Will Davidson wrote for the Chicago Sunday Tribune, "the records represent Peggy's best. Not all of them ARE her best, but all are worthy examples of her work. Several are stupendous."

== Track listings ==

===3-disc 78rpm shellac album set (Capitol CC-72) ===
- 10118A "Why Don't You Do Right (Get Me Some Money Too)" (Joe McCoy) (2:26)
- 10118B "I Can't Give You Anything But Love" (Jimmy McHugh, Dorothy Fields) (2:32)
- 10119A "Them There Eyes" (Maceo Pinkard, Doris Tauber, William Tracey) (2:55)
- 10119B "Stormy Weather (Keeps Rainin' All The Time)" (Harold Arlen, Ted Koehler) (3:07)
- 10120A "'Deed I Do" (Fred Rose, Walter Hirsch) (3:05)
- 10120B "Don't Smoke in Bed" (Willard Robison) (3:11)

=== 10" vinyl album (Capitol H-151, released 1950) ===
- A1	"Why Don't You Do Right (Get Me Some Money Too)"
- A2	"Them There Eyes"
- A3	"'Deed I Do"
- A4	"I Don't Know Enough About You" (Barbour, Lee)
- B1	"I Can't Give You Anything but Love"
- B2	"Stormy Weather (Keeps Rainin' All The Time)"
- B3	"Don't Smoke in Bed"
- B4	"While We're Young" (Wilder, Palitz, Engvick)
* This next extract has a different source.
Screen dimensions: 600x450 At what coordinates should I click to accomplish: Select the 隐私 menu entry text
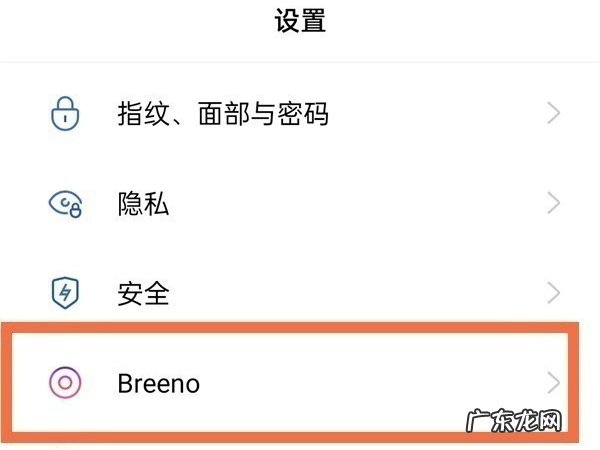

=== 12" vinyl album (Capitol T-151, released 1955) ===
- A1	"Why Don't You Do Right (Get Me Some Money Too)"
- A2	"Them There Eyes"
- A3	"'Deed I Do"
- A4	"I Don't Know Enough About You"
- A5	"It's a Good Day" (Barbour, Lee)
- A6	"Golden Earrings" (Livingston, Evans, Young)
- B1	"I Can't Give You Anything but Love"
- B2	"Stormy Weather (Keeps Rainin' All the Time)"
- B3	"Don't Smoke in Bed"
- B4	"While We're Young"
- B5	"Mañana (Is Soon Enough for Me)" (Barbour, Lee)
- B6	"Hold Me" (Oppenheim, Schuster, Little)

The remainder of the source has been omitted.